What is being asked: Copy out, from the data below, each line in which the word "agent" occurs.

Exercise materials:
-- Opening Marker --
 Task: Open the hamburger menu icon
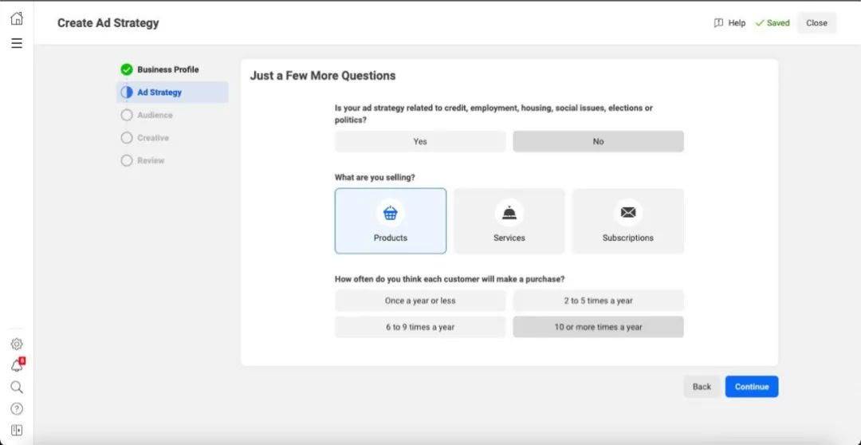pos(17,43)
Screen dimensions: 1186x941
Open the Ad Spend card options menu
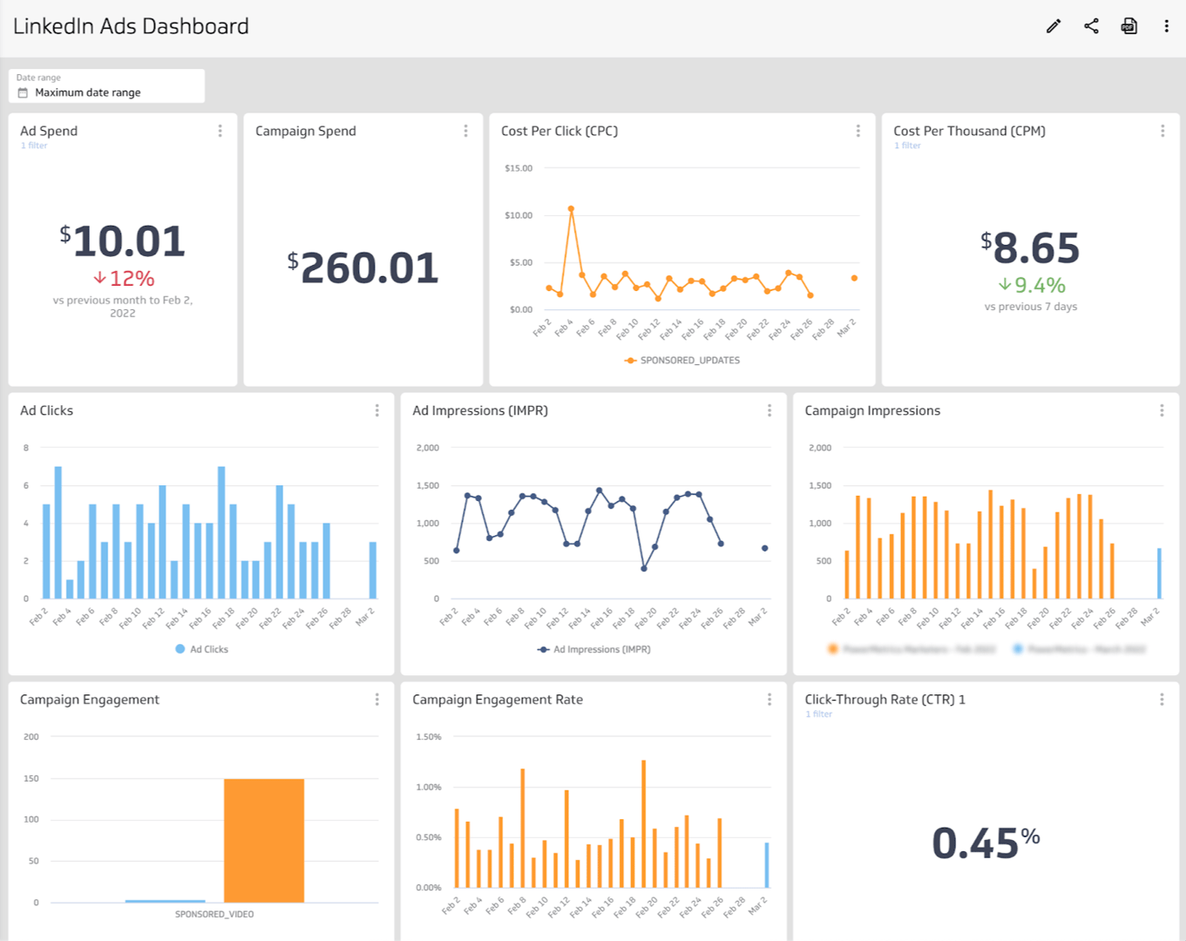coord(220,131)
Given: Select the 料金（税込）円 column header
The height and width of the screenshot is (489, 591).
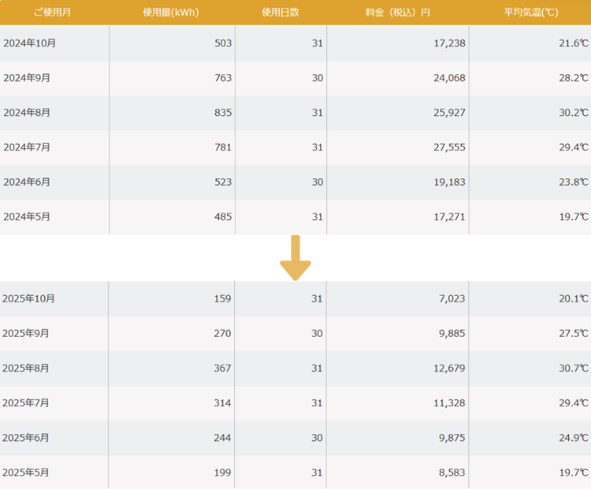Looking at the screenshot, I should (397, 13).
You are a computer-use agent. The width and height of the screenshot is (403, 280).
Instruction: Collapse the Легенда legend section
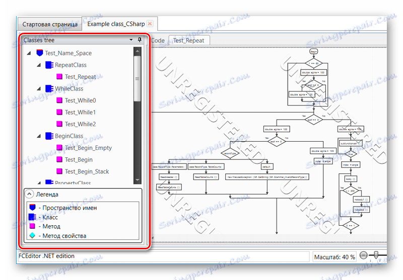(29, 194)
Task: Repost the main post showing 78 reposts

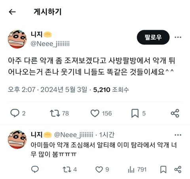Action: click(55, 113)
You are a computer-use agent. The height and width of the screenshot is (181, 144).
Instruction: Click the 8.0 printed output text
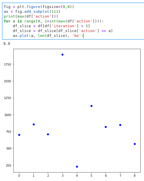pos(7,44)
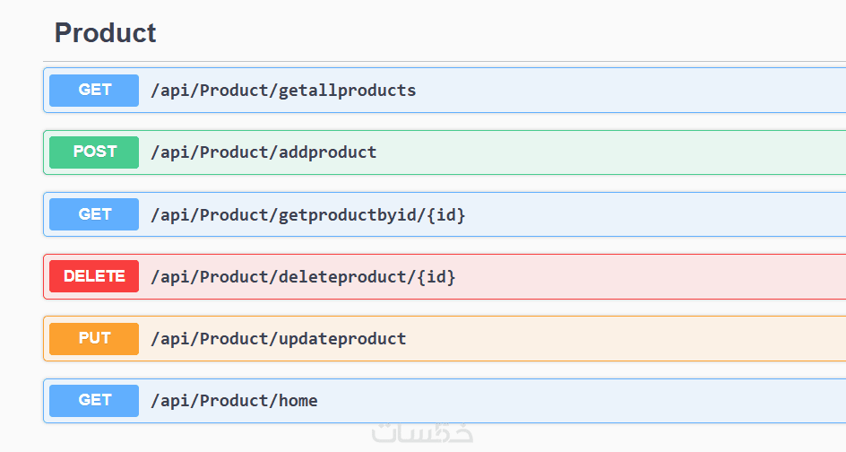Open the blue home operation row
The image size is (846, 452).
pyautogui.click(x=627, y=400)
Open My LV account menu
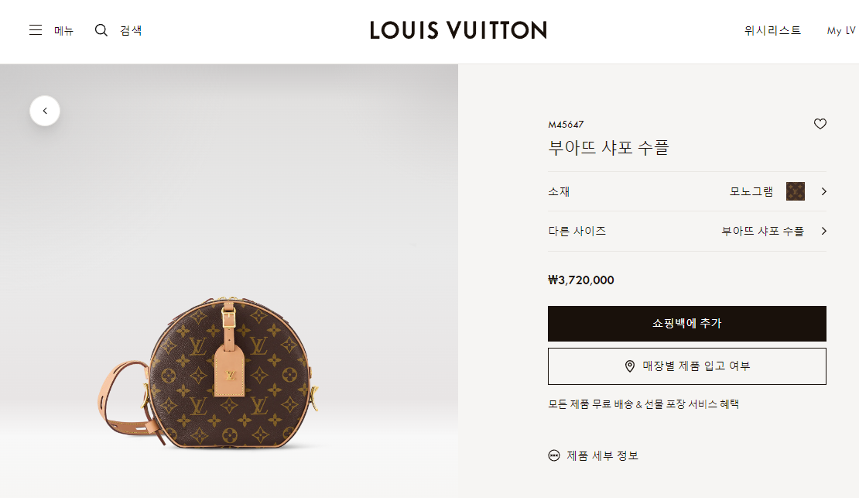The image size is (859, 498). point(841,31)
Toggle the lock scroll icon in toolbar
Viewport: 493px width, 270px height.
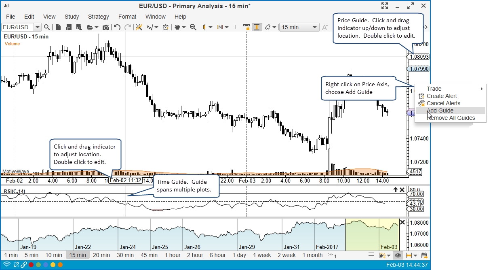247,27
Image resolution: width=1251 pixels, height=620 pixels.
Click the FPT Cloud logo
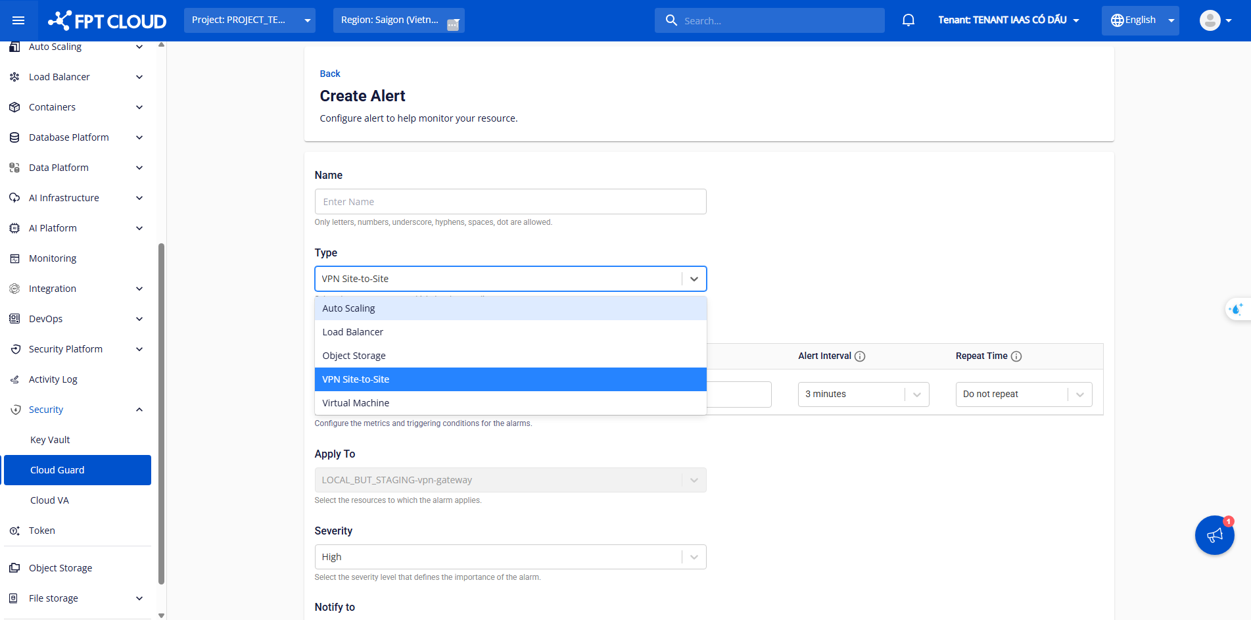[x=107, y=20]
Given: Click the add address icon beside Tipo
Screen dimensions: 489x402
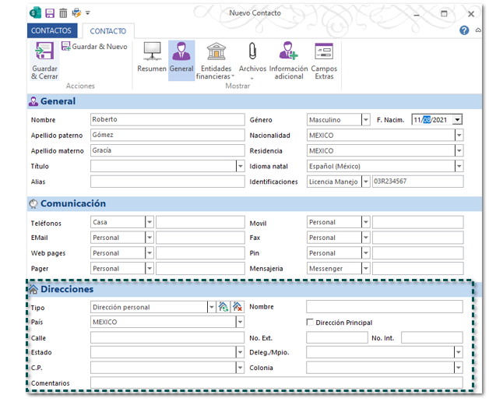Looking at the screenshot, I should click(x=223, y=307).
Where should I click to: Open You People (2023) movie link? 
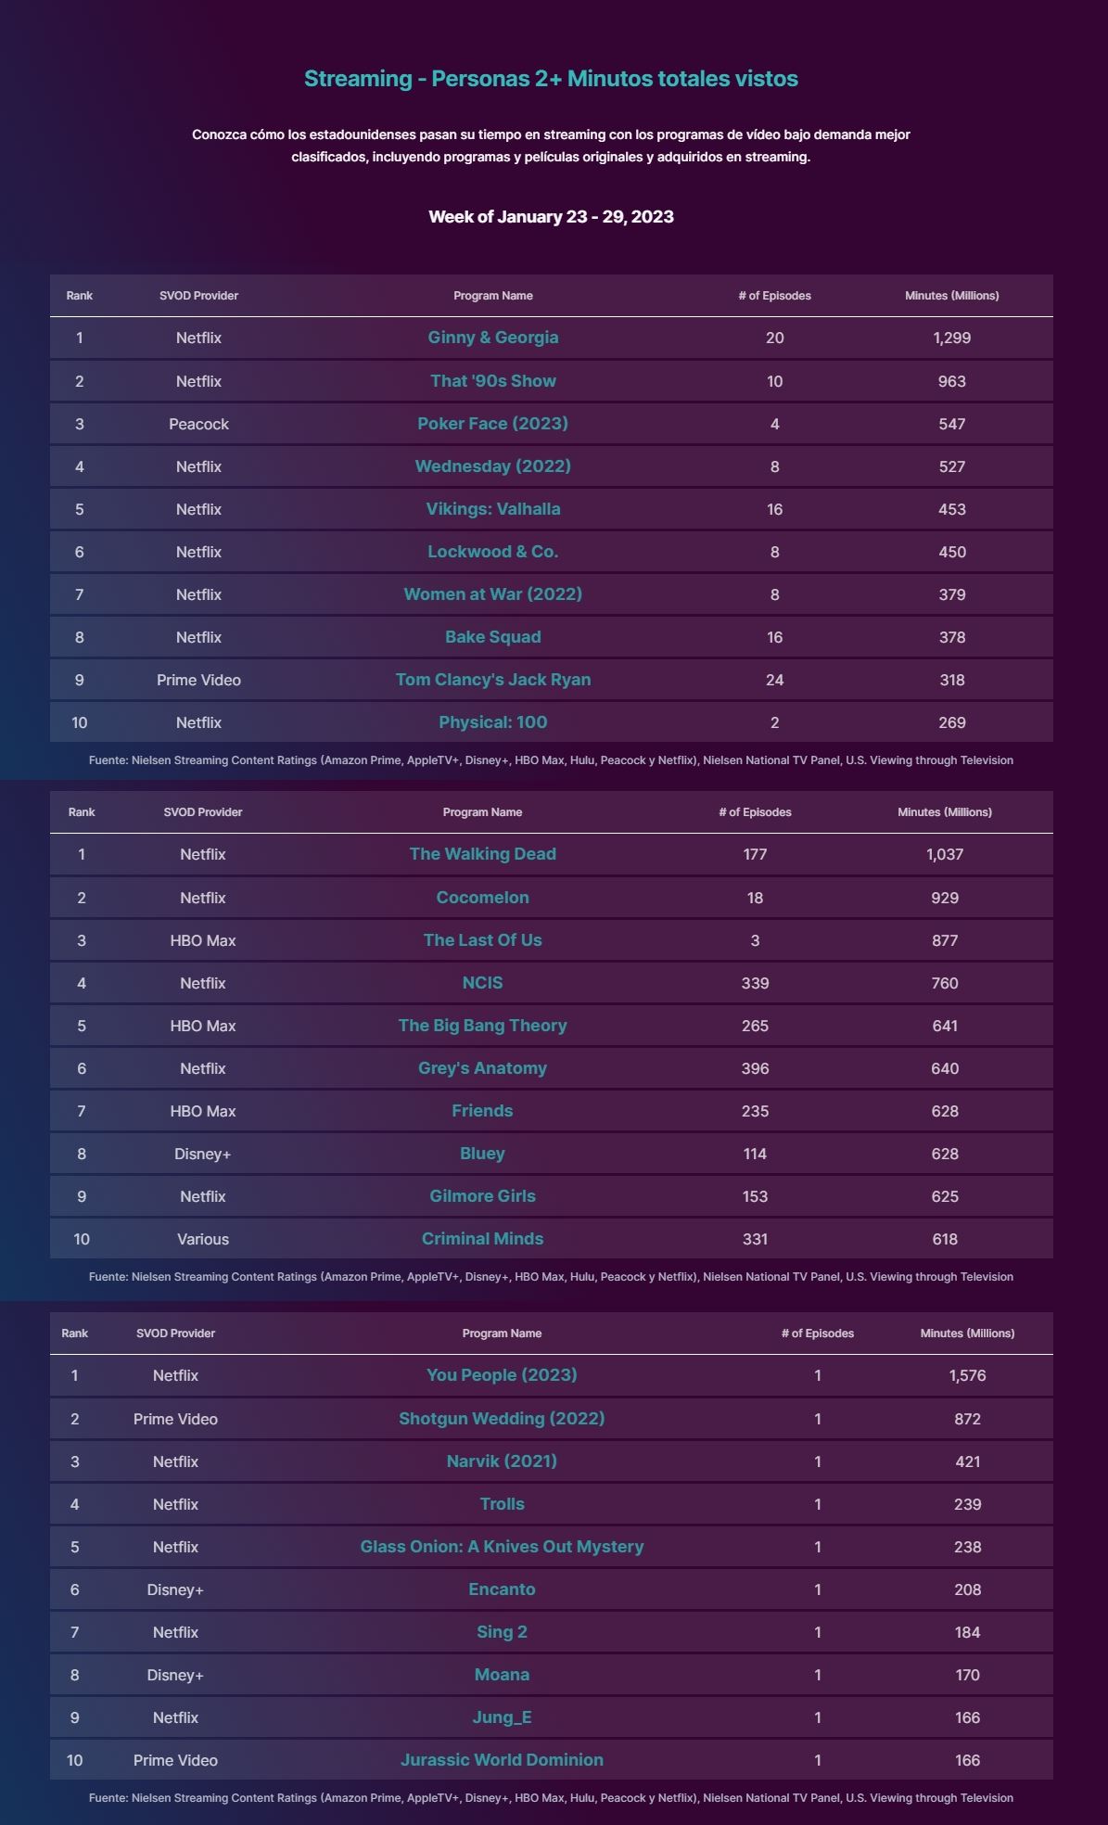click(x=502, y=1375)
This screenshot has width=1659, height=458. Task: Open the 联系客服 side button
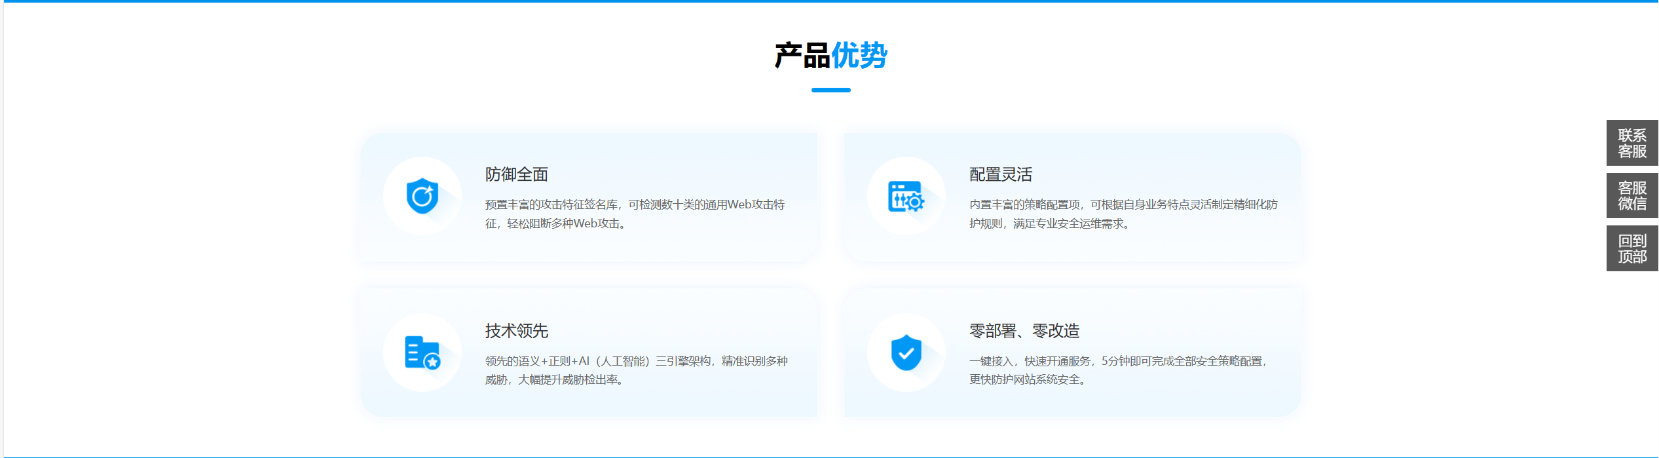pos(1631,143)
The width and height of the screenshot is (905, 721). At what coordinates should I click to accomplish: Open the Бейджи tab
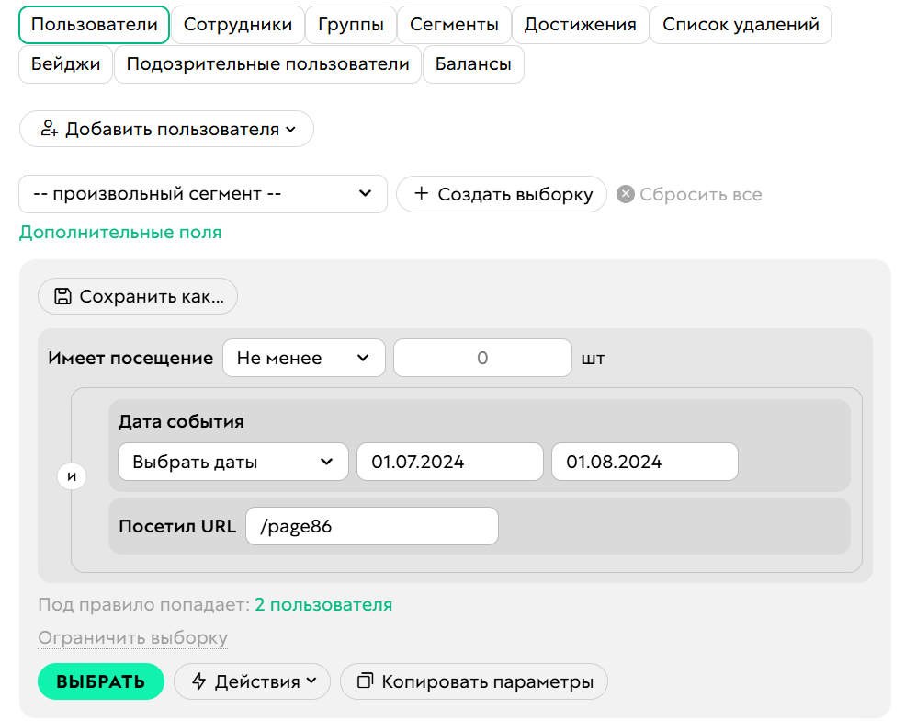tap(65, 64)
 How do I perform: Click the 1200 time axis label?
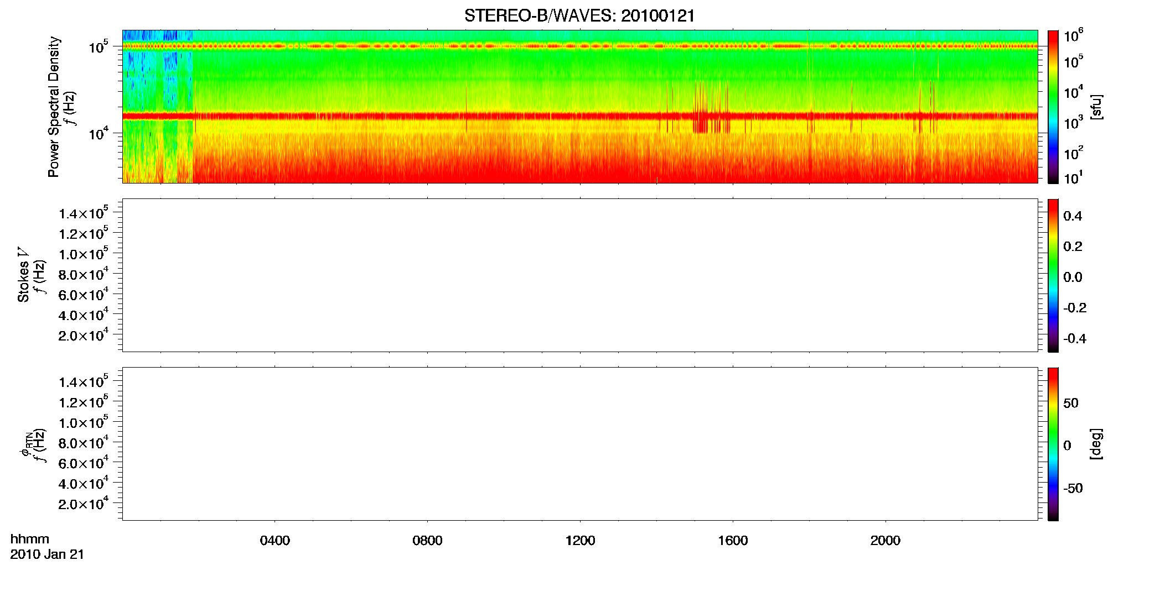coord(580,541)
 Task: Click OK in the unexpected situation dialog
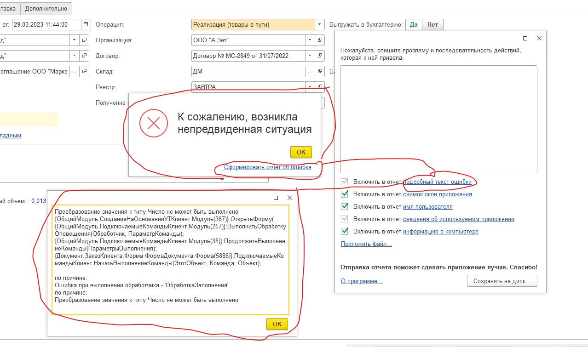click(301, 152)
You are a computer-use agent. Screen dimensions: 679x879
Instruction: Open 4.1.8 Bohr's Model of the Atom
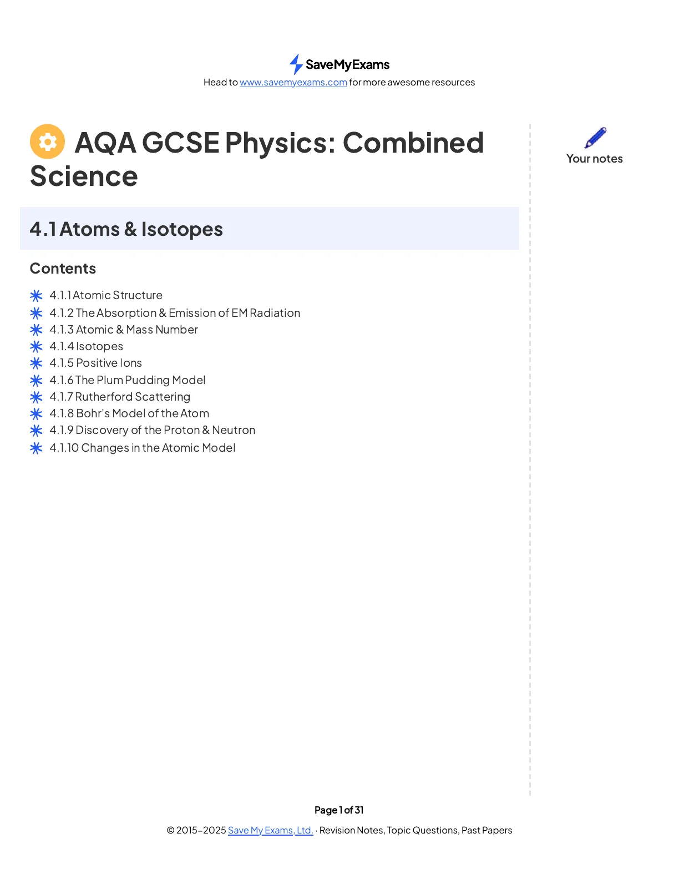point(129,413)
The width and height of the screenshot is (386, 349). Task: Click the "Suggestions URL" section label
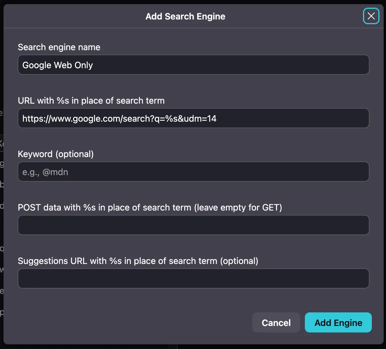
-- Closing Marker --
Reply to the task:
You are a computer-use agent. The width and height of the screenshot is (403, 280).
You are a computer-use agent. The height and width of the screenshot is (181, 144).
You are a computer-use agent. Screen dimensions: 679x879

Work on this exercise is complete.